● **EXERCISE BRIEF**: Each line of the listing below must be retyped as given.

[DATA TO EXAMINE Boundary: Start]

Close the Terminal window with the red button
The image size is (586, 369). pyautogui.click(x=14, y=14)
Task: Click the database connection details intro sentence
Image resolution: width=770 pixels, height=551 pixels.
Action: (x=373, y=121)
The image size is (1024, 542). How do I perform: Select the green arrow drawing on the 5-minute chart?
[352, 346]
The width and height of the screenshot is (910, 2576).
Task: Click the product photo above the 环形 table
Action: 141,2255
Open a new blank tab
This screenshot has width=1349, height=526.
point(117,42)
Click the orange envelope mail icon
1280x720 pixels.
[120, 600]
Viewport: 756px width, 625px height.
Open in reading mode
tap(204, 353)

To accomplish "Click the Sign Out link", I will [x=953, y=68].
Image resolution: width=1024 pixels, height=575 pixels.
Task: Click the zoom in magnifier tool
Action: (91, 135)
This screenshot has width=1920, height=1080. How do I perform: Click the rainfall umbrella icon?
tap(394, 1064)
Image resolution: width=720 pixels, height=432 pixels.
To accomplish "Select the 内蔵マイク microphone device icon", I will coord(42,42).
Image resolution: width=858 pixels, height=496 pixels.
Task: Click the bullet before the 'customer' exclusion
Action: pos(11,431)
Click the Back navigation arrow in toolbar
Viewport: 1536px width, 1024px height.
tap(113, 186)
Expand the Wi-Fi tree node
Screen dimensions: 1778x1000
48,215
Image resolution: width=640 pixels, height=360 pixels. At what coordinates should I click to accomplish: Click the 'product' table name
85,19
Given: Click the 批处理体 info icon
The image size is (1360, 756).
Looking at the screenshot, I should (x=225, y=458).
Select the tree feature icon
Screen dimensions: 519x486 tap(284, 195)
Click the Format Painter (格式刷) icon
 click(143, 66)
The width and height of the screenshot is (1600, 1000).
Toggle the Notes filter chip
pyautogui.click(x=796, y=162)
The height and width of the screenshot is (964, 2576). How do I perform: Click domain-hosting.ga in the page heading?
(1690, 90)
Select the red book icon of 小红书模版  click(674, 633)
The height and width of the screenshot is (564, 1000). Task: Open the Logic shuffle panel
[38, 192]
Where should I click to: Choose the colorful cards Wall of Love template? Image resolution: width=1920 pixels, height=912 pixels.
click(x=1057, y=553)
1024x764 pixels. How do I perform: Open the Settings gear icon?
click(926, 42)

[DATA TO EXAMINE Boundary: End]

● **ANSWER BELOW**:
Close the Terminal window with the red button
The image size is (586, 369). pyautogui.click(x=14, y=14)
Task: Click the database connection details intro sentence
Image resolution: width=770 pixels, height=551 pixels.
Action: (x=373, y=121)
The image size is (1024, 542). How do I perform: Select the green arrow drawing on the 5-minute chart?
[352, 346]
The width and height of the screenshot is (910, 2576).
Task: Click the product photo above the 环形 table
Action: 141,2255
Open a new blank tab
This screenshot has width=1349, height=526.
point(117,42)
Click the orange envelope mail icon
1280x720 pixels.
[120, 600]
Viewport: 756px width, 625px height.
Open in reading mode
tap(204, 353)

To accomplish "Click the Sign Out link", I will [x=953, y=68].
Image resolution: width=1024 pixels, height=575 pixels.
Task: Click the zoom in magnifier tool
Action: (91, 135)
This screenshot has width=1920, height=1080. How do I perform: Click the rainfall umbrella icon?
tap(394, 1064)
Image resolution: width=720 pixels, height=432 pixels.
To accomplish "Select the 内蔵マイク microphone device icon", I will coord(42,42).
Image resolution: width=858 pixels, height=496 pixels.
Task: Click the bullet before the 'customer' exclusion
Action: pos(11,431)
Click the Back navigation arrow in toolbar
Viewport: 1536px width, 1024px height.
tap(113, 186)
Expand the Wi-Fi tree node
Screen dimensions: 1778x1000
48,215
Image resolution: width=640 pixels, height=360 pixels. At what coordinates should I click to accomplish: Click the 'product' table name
85,19
Given: Click the 批处理体 info icon
The image size is (1360, 756).
Looking at the screenshot, I should (x=225, y=458).
Select the tree feature icon
Screen dimensions: 519x486 tap(284, 195)
Click the Format Painter (格式刷) icon
 click(143, 66)
The width and height of the screenshot is (1600, 1000).
Toggle the Notes filter chip
pyautogui.click(x=796, y=162)
The height and width of the screenshot is (964, 2576). How do I perform: Click domain-hosting.ga in the page heading?
(1690, 90)
Select the red book icon of 小红书模版  click(674, 633)
The height and width of the screenshot is (564, 1000). Task: Open the Logic shuffle panel
[38, 192]
Where should I click to: Choose the colorful cards Wall of Love template? Image resolution: width=1920 pixels, height=912 pixels.
click(x=1057, y=553)
1024x764 pixels. How do I perform: Open the Settings gear icon?
click(926, 42)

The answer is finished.